= Not safe for work =

Internet slang term

Not safe for work (NSFW), also known as not suitable for work, is Internet slang or shorthand used to mark links to content, videos, or webpages the viewer may not wish to be seen viewing in a public, formal, or controlled environment. The marked content may contain graphic violence, pornography, profanity, nudity, slurs, or other potentially disturbing subject matter. Environments that may be problematic include workplaces, schools, and family settings. NSFW has particular relevance for people trying to make personal use of the Internet at workplaces or schools that have policies prohibiting access to sexual and graphic subject matter. Conversely, safe for work (SFW) is used for links that do not contain such material, especially where the title might otherwise lead people to think that the content is NSFW.

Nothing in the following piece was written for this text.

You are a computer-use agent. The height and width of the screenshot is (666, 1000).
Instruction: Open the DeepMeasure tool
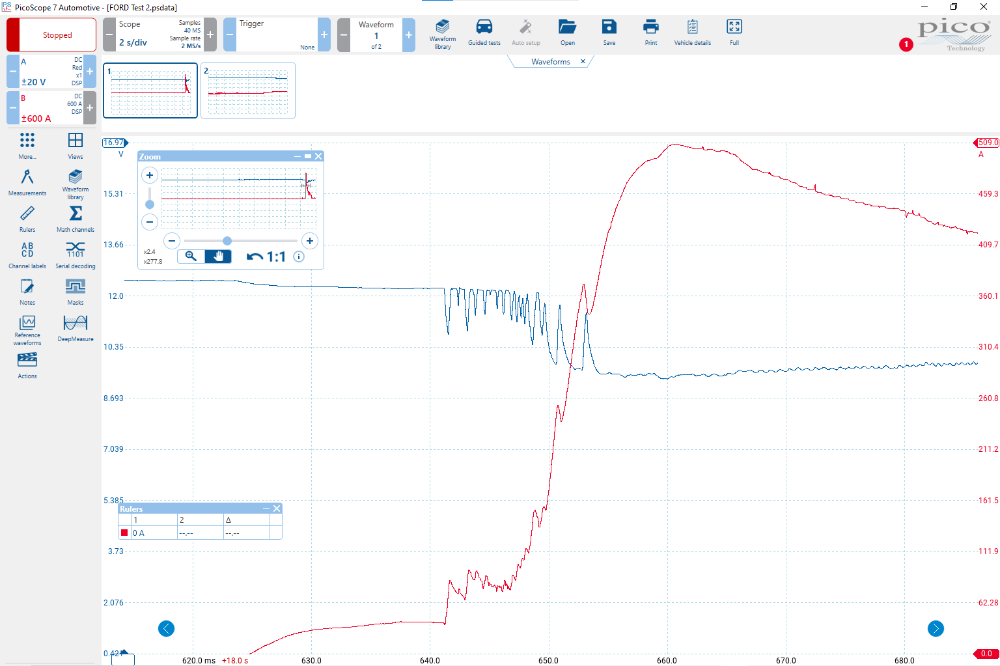(75, 327)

The similar expression not safe for life (NSFL) is also used, referring to content which is so nauseating or disturbing that it might be emotionally scarring to view. Links marked NSFL may contain murder, gore, or certain fetish pornography.

Some platforms, such as Reddit, Twitter, Patreon, or DeviantArt have long offered users the option to designate their content as NSFW, in order to warn others of its explicit nature before they access it, as well as to algorithmically separate it from SFW content.

== History ==
It has been speculated that the term evolved from an earlier form originating on message boards, not for British school kids (NFBSK), which appears online as early as the year 2000. "NSFW" itself has been used in online communities since the early 2000s, with a definition being posted to Urban Dictionary in 2003. In 2009, it was suggested that a future version of HTML could include "NSFW" as a standardized tag for adult material on websites that could be automatically hidden depending on user settings.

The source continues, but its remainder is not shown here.